Providing the latest sign that the goofball sports comedy boom has started to ebb is Balls of Fury, the stale and derivative offering from Reno 911! collaborators Thomas Lennon and Ben Garant. Tony award winner Dan Fogler (Fanboys) stars as Randy Daytona, a former teenage ping-pong phenom whose life falls apart after a disastrous flameout in the 1988 Olympics. Down and out and making a meager living as a small-time Vegas lounge act, Daytona is recruited by an FBI agent (George Lopez) to infiltrate an underground ping-pong tournament held annually by a wealthy, eccentric crime boss named Feng (Christopher Walken).
If you spotted a little of Enter the Dragon in the plot description, give yourself a cookie. Indeed, as if sports comedies weren't becoming played out enough, Balls of Fury decides to parody Kung-Fu movies as well, because it's not like that's ever been done before.

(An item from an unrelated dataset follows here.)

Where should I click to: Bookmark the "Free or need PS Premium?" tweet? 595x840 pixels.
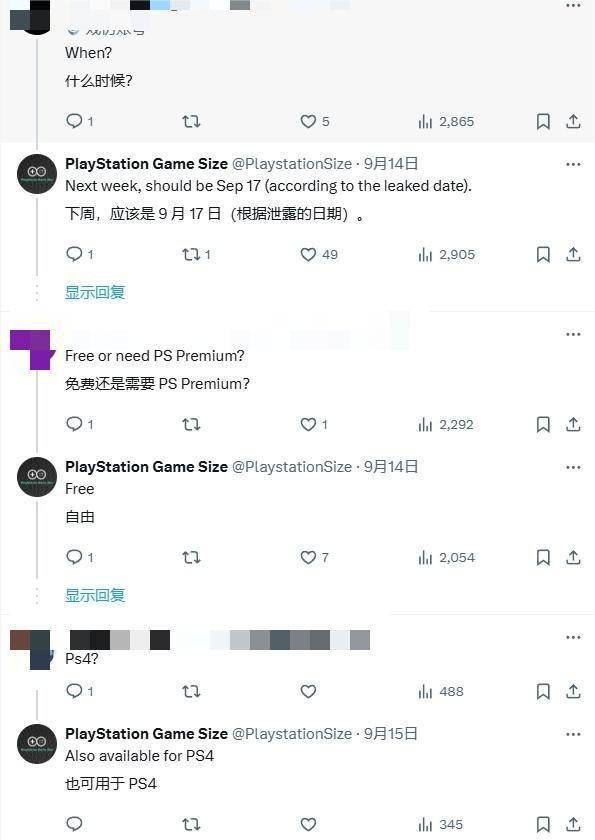[x=543, y=425]
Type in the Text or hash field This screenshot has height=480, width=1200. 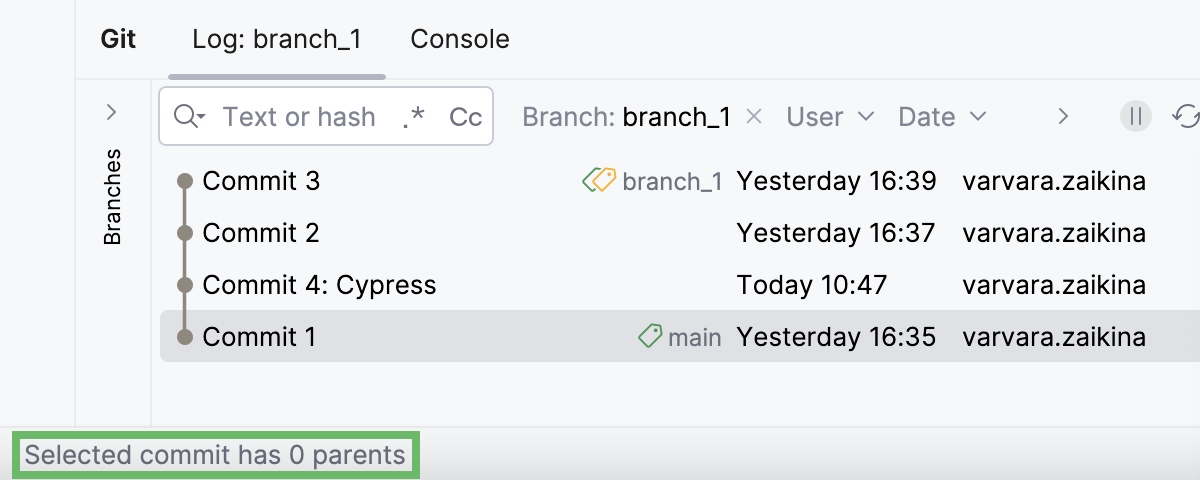coord(300,117)
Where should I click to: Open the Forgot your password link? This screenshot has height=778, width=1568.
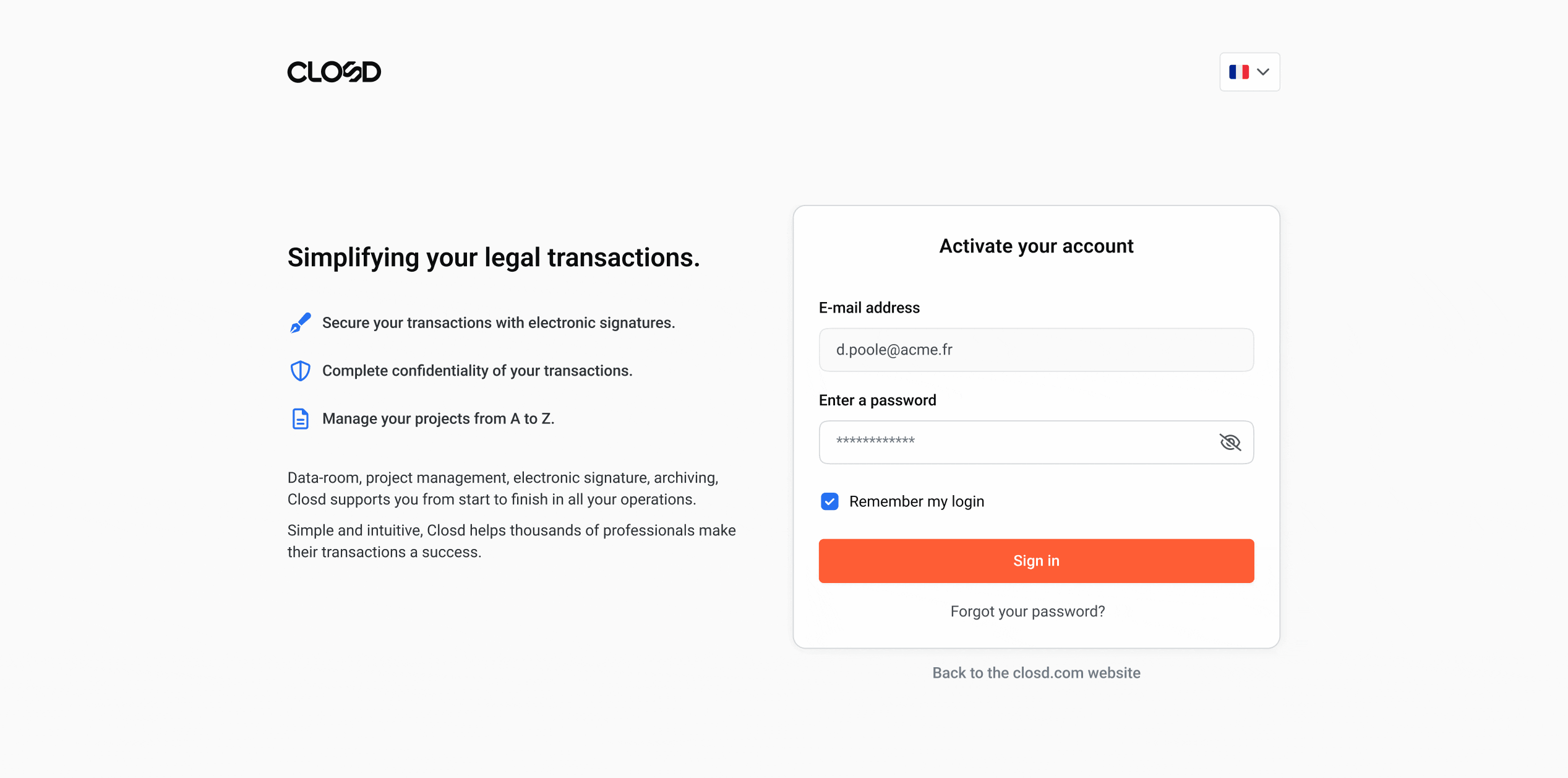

The most painful parts of the movie, however, belong to Mr. Walken. The Deer Hunter Oscar winner long ago lapsed into self-parody; he now appears to be progressing beyond that stage into some other world entirely. His performance as the main villain in Balls of Fury could very well be a parody of his previous self-parodying roles. I'd explore the issue further, but just thinking about it the infinite loop of irony gives me a headache.
Years from now, when film historians look back on the recent era of sports comedies, last year's stellar Blades of Glory may well be looked upon as its last gasp, the final burst of creativity before the entire genre imploded and collapsed upon itself.
Oh well; it was funny while it lasted.